Re: [PATCH 00/11] PageSlab: eliminate unnecessary compound_head() calls

From: Matthew Wilcox
Date: Tue Oct 12 2021 - 15:25:30 EST


On Tue, Oct 12, 2021 at 02:01:37PM -0400, Johannes Weiner wrote:
> PageSlab() currently imposes a compound_head() call on all callsites
> even though only very few situations encounter tailpages. This short
> series bubbles tailpage resolution up to the few sites that need it,
> and eliminates it everywhere else.
>
> This is a stand-alone improvement. However, it's inspired by Willy's
> patches to split struct slab from struct page. Those patches currently
> resolve a slab object pointer to its struct slab as follows:
>
> slab = virt_to_slab(p); /* tailpage resolution */
> if (slab_test_cache(slab)) { /* slab or page alloc bypass? */
> do_slab_stuff(slab);
> } else {
> page = (struct page *)slab;
> do_page_stuff(page);
> }
>
> which makes struct slab an ambiguous type that needs to self-identify
> with the slab_test_cache() test (which in turn relies on PG_slab in
> the flags field shared between page and slab).
>
> It would be preferable to do:
>
> page = virt_to_head_page(p); /* tailpage resolution */
> if (PageSlab(page)) { /* slab or page alloc bypass? */
> slab = page_slab(page);
> do_slab_stuff(slab);
> } else {
> do_page_stuff(page);
> }
>
> and leave the ambiguity and the need to self-identify with struct
> page, so that struct slab is a strong and unambiguous type, and a
> non-NULL struct slab encountered in the wild is always a valid object
> without the need to check another dedicated flag for validity first.
>
> However, because PageSlab() currently implies tailpage resolution,
> writing the virt->slab lookup in the preferred way would add yet more
> unnecessary compound_head() call to the hottest MM paths.
>
> The page flag helpers should eventually all be weaned off of those
> compound_head() calls for their unnecessary overhead alone. But this
> one in particular is now getting in the way of writing code in the
> preferred manner, and bleeding page ambiguity into the new types that
> are supposed to eliminate specifically that. It's ripe for a cleanup.

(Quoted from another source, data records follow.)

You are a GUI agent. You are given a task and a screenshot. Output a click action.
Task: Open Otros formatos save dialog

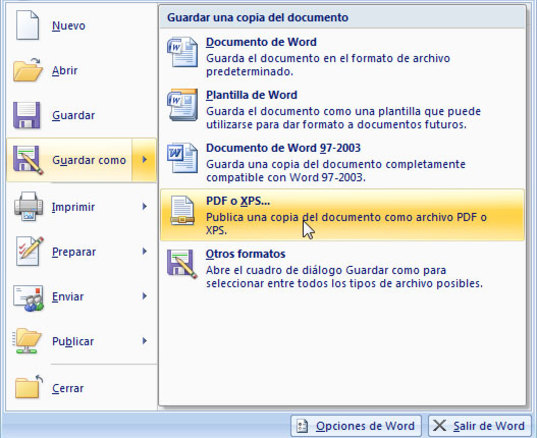click(x=342, y=268)
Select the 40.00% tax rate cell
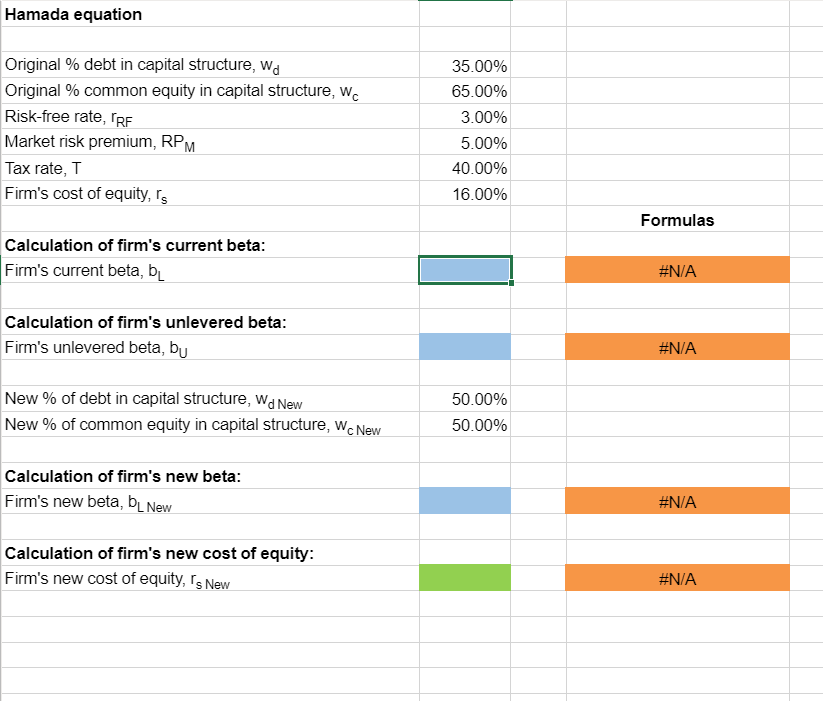Viewport: 823px width, 701px height. coord(464,168)
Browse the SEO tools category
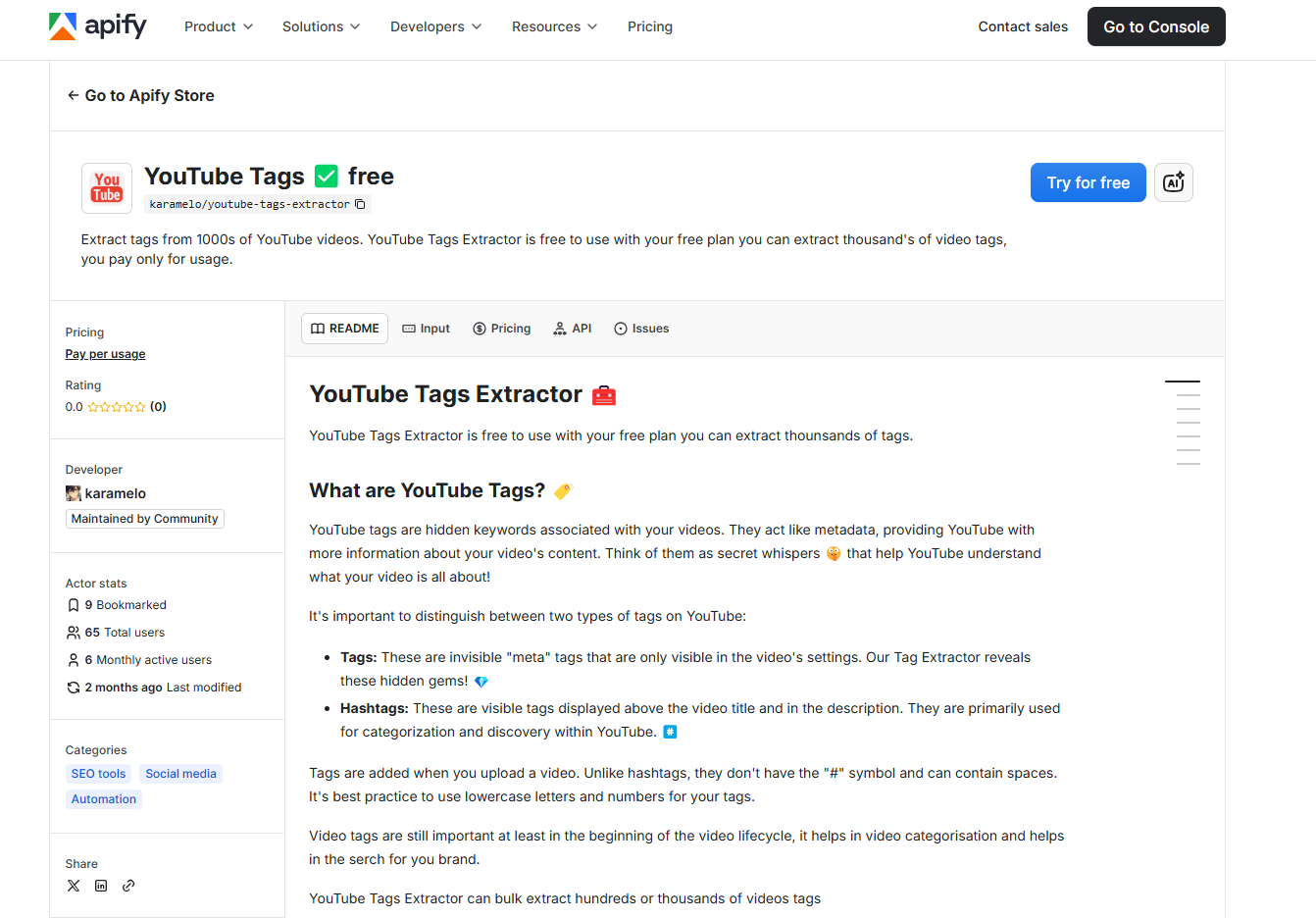The image size is (1316, 918). [x=98, y=773]
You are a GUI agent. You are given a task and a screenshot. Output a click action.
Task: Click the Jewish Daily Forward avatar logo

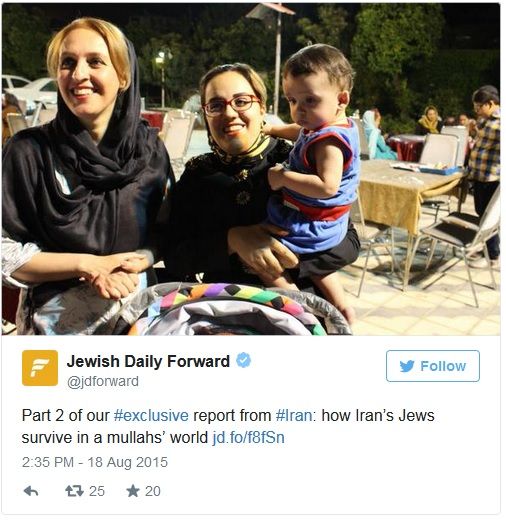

So what I had in mind was more the patch at the end (which I now realise
is missing the corresponding changes to __ClearPageSlab()). There is,
however, some weirdness with kfence, which appears to be abusing PageSlab
by setting it on pages which are not slab pages???

page = virt_to_page(p);
if (PageSlab(page)) { /* slab or page alloc bypass? */
slab = page_slab(page); /* tail page resolution */
do_slab_stuff(slab);
} else {
do_page_stuff(page); /* or possibly compound_head(page) */
}

There could also be a PageTail check in there for some of the cases --
catch people doing something like:
kfree(kmalloc(65536, GFP_KERNEL) + 16384);
which happens to work today, but should probably not.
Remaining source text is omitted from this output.